Microbes settle on tank surfaces and especially at the fuel/water interface. This is the distinct point where the oil and water contact each other. These microbes adapt to this environment very well and can occur if free water is present. Warm environments (like basement tanks, in ground tanks and outside tanks subject to the hot summer temperature) only help these bugs thrive. Sludge or mats of sludge can form, having a slimy or stringy consistency and appearing as a black, brown or dark olive color. This kind of contamination can quickly clog fuel filters, fuel lines and fuel units. The water must be removed if present. Also, the need for chemical treatment is evident.
After the water is removed, we then need to look at filtration. Many technicians and companies use a small oil filter on every job, regardless of whether it is a one pipe system or a two pipe system. One size does not fit all. Check out the specs on the different filters available and you will see what I mean. With today’s lower firing rate oil burners I recommend using a filter with a 10 micron filtration rating. Not all filters do this. A capacity rating of 45gph is typical; this is the amount of fuel the filter is capable of passing in an hour and is certainly within the range of any residential system.
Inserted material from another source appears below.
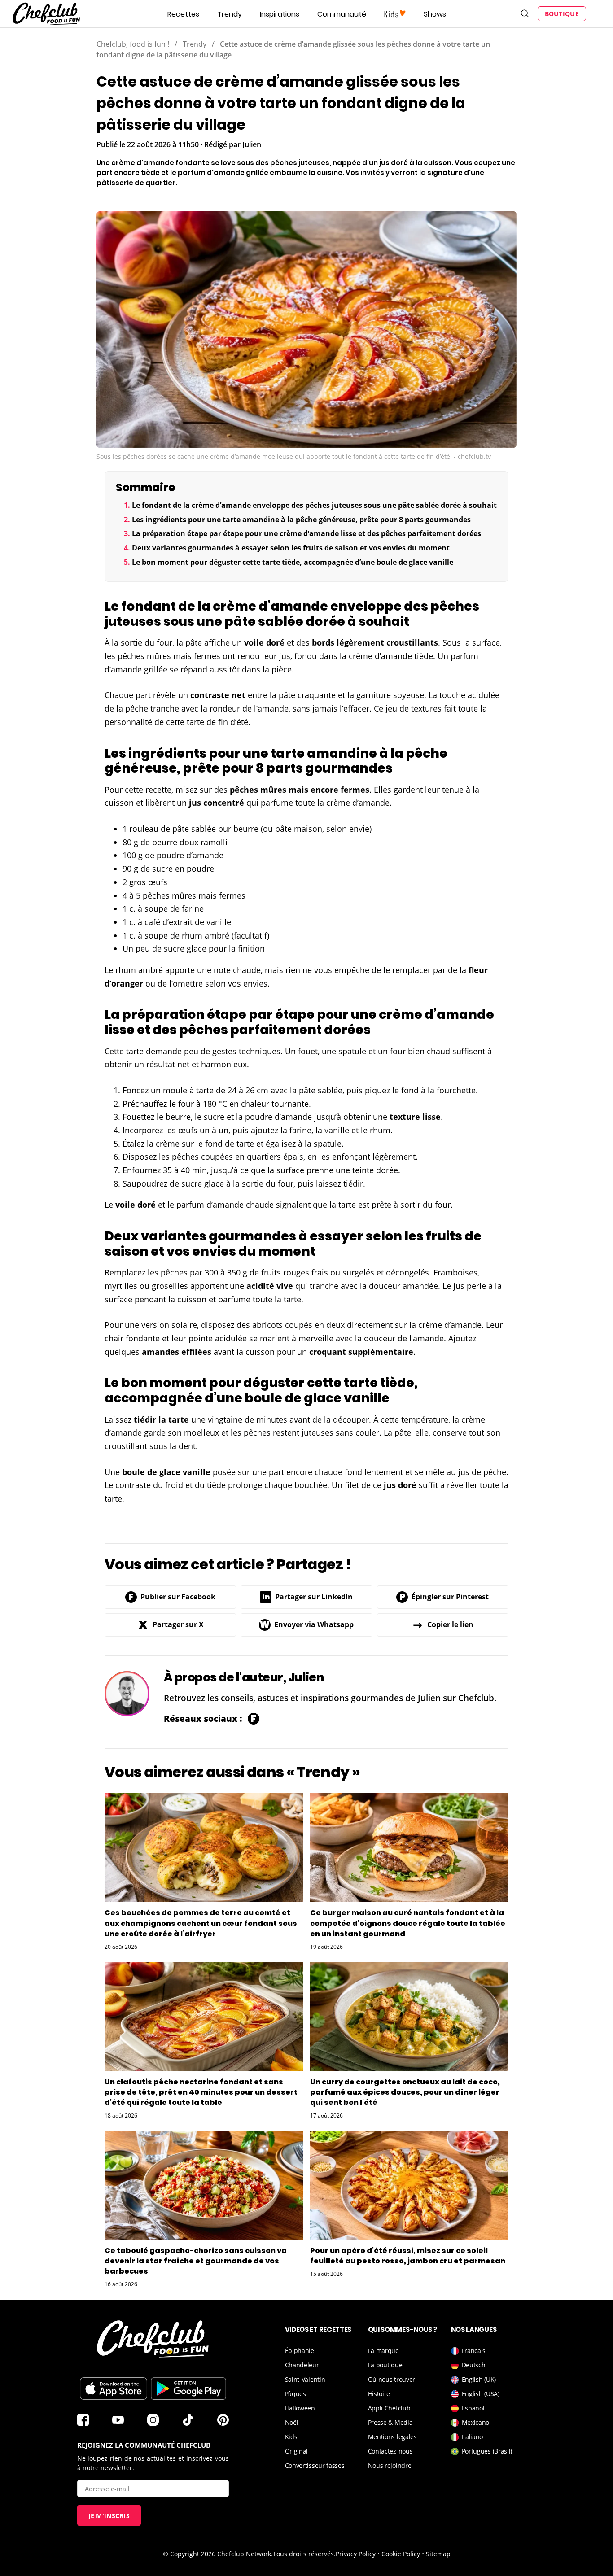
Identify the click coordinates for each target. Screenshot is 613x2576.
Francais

Some filters come with water separators as part of the package.
Let’s look at the amount of fuel going through that filter in a typical heating season. Typically, on residential heating systems, we will have a Suntec ‘A” fuel unit. This has a gear set capacity of 17gph when operating at 3,450 rpm. This means that 17 gallons per hour is going to pass that unit every hour the unit is operating. NORA, the National Oilheat Research Alliance, states that if a typical customer burns approximately 1,000 gallons per heating season, 1,000 gallons will be burned. For ease of the math, I will say each customer is burning 1.00 gallon of oil per hour of run time. If we are burning 1.00gph for 1,000 hours we arrive at 1,000 gallons burned.
If the filter is installed on a one pipe installation and we have a firing rate of 1.00gph, that means that 16.00gph is being bypassed inside the fuel unit since the gear set capacity is 17gph. It stands to reason that since the filter is located before the fuel unit, 1,000 gallons of fuel is passing that filter in a typical heating season.
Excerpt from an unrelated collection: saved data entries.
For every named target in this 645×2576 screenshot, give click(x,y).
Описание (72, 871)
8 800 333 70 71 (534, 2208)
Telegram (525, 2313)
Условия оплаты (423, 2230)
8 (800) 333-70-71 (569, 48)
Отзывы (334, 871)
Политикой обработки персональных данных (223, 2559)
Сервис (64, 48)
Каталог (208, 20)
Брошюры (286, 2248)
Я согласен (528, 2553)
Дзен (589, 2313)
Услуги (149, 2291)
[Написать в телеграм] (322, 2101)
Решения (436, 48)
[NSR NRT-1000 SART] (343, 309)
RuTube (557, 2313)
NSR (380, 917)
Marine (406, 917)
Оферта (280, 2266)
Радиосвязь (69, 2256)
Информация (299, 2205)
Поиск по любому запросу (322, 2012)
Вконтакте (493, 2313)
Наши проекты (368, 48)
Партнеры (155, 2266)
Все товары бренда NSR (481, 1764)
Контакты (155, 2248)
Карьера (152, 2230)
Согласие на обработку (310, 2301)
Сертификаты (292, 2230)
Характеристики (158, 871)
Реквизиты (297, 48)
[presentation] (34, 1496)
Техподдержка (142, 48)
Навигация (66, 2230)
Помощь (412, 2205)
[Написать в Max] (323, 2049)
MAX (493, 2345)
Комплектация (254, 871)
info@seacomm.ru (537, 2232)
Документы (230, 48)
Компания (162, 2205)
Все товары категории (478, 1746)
Now, what happens on a two pipe installation? Using the same customer burning 1,000 gallons per year, the gear set capacity is still 17gph, but since we installed the by pass plug, we are no longer by passing inside the unit. We are now returning 16.00 gallons back to the tank every hour the unit is operating. That same little filter now will be passing 17,000 gallons of oil in a typical heating season. Wow, on one pipe we are moving 1,000 gallons, but on two pipes we are moving an incredible 17,000 gallons. Do you really wonder why that little filter gets clogged up on a two pipe system?
Looking at these numbers, I think we need to do something. We either need to use a larger filter that won’t clog as quickly, or we need to operate as a one pipe system. You need to determine the best option for your customers’ comfort and your company’s profitability and reliability.